++++ SOURCE DOCUMENT

The Francis Crick Institute for bio-medical research will open today. The present Government will claim credit for it. But the project is nearing completion only because of far-sighted decisions by the Labour science minister David Sainsbury and, above all, by the personal commitment of Gordon Brown. It is a shining example of a government working with scientific institutions to keep Britain at the forefront of research and innovation.
In 2006, the Medical Research Council proposed to transfer the National Institute for Medical Research from Mill Hill to be near the existing cluster of bio-medical research facilities in London WC1 and NW1. So they bought the National Temperance Hospital site to the west of Euston Station. This proved too small for such an ambitious project and they turned their attention to a bigger site behind the British Library to the east of the station. This was owned by the Department for Culture, Media and Sport and was likely to come on the market in mid-2007.
In March 2007, the Medical Research Council, Cancer Research UK, the Wellcome Trust, and University College London set about establishing a partnership to progress the project. Gordon Brown made clear to all parts of the government machine, including the Department of Culture, Media and Sport, that the project had his full support, that it shouldn’t be delayed by wrangling over the cost of the site or protracted arguments about the eventual contributions of the various partners. The cabinet secretary, Jeremy Heyward, had the full authority of the prime minister’s office to expedite all decision making. The creation of the new institute was announced at the end of 2007.
Gordon Brown was personally involved in the discussions with the various partners including Sir Mark Walport, director of the Wellcome Trust. To avoid all the usual complications about who would pay for what and from which budget, the prime minister got the Wellcome Trust to buy the site and hold it on behalf of all the partners under a “warehouse” agreement pending the transfer of the freehold to the consortium members as tenants in common. A special executive project team was established in early 2008, led by John Cooper, formerly director of resources at Wellcome. They supervised the work of a multi-disciplinary group of engineers, architects, cost managers, planners, lawyers, and security advisers. A scientific planning committee was set up to advise on the design and equipment of the laboratory to ensure it met the needs and reflected the aspirations of the scientists and clinicians. This was chaired by Nobel Prize winner Sir Paul Nurse who went on to become director and chief executive of the Francis Crick. The design was unveiled at the end of 2009.

++++++++

- _REQUIRED ACTION A_
Print the passage of the Francis Crick Institute text that begins at the words "In 2006, the" and stops after the words "market in mid-2007.".
- _REQUIRED ACTION B_
Give what follows the last sentence of the text on the Francis Crick Institute's origins.

++++ DATA PROVIDED

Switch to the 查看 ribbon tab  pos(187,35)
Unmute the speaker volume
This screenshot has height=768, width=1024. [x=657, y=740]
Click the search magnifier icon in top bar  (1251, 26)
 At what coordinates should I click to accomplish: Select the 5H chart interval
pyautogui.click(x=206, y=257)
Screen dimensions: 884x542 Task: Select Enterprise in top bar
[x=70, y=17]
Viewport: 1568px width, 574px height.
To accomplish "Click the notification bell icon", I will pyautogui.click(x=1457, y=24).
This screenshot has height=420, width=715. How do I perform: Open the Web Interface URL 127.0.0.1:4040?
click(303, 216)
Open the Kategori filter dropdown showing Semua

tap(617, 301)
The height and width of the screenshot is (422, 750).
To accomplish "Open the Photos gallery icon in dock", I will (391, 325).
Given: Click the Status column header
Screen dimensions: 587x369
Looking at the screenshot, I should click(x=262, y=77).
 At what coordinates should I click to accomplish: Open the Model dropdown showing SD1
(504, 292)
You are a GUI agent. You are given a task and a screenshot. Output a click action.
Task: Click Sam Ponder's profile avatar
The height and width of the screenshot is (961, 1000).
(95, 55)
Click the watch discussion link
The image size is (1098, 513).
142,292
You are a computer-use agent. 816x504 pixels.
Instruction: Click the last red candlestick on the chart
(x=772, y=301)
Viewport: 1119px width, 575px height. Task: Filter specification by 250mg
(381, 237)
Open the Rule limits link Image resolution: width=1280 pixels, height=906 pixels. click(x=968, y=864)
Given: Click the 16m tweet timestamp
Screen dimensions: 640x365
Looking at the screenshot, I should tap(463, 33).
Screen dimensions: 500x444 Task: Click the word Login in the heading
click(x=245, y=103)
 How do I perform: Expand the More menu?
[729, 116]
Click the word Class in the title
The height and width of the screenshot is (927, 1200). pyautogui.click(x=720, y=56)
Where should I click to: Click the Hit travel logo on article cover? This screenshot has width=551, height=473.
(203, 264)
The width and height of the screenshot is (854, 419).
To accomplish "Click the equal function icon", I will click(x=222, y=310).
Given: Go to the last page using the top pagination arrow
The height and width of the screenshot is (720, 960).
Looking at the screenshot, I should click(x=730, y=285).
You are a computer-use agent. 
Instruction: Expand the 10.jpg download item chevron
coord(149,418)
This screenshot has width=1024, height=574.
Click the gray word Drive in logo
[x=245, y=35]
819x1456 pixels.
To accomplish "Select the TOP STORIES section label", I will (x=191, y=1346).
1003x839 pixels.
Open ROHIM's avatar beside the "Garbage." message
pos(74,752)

++++++++

- _ANSWER SECTION A_
In 2006, the Medical Research Council proposed to transfer the National Institute for Medical Research from Mill Hill to be near the existing cluster of bio-medical research facilities in London WC1 and NW1. So they bought the National Temperance Hospital site to the west of Euston Station. This proved too small for such an ambitious project and they turned their attention to a bigger site behind the British Library to the east of the station. This was owned by the Department for Culture, Media and Sport and was likely to come on the market in mid-2007.

- _ANSWER SECTION B_
Originally the cost of the institute was to be met from the central government large facilities capital fund, from the sale of the Temperance Hospital site and the eventual sale of the site at Mill Hill when it was vacated. The whole project was approved in early 2010—a record short time-scale for such a complex project especially in view of the potential delays from the involvement of so many “partner” organisations. The incoming coalition government agreed to let the scheme go ahead. However, business secretary Vince Cable and chancellor George Osborne refused to finance it from the larger projects capital fund but insisted instead that the central government contribution should be met by a £220 million capital funding raid on the Department of Health.
Bio-medical research is a sphere in which Britain excels and which brings great benefit to humankind by identifying new and better ways to promote good health and to prevent and treat ill health. The research itself provides worthwhile and challenging jobs with a future. But it doesn’t end with the research. Developing, manufacturing, and promoting the use of its products and treatments will provide other worthwhile jobs with a long-term future as well as a welcome favourable contribution to our balance of trade.
The Francis Crick is set to play an important role in our scientific and industrial future. The project itself is the product of remarkable individuals and far-sighted organisations working in partnership to achieve a common goal. They must all be congratulated. However, I am convinced that without the assertive personal commitment of Gordon Brown and his louring presence, the whole thing would have been enmeshed for years in the coils of inter-departmental wrangling that so bedevil and delay the usual processes of government. So when they open the Francis Crick, I hope they will raise a glass to the man from Kirkcaldy.
Frank Dobson was the Labour MP for Holborn and St Pancras for 36 years, from 1979 to 2015. He was health secretary from 1997 to 1999.